Copy out the rows from the line containing "Task: Expand the URL bar history dropdown" through the line containing "Image resolution: width=1389", character for character.
--- BEGIN Data excerpts ---
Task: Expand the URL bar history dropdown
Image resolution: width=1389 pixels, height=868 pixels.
--- END Data excerpts ---
--- BEGIN Data excerpts ---
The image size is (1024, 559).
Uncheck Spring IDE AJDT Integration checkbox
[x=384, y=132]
--- END Data excerpts ---
Solution for this problem:
Task: Expand the URL bar history dropdown
Image resolution: width=1389 pixels, height=868 pixels.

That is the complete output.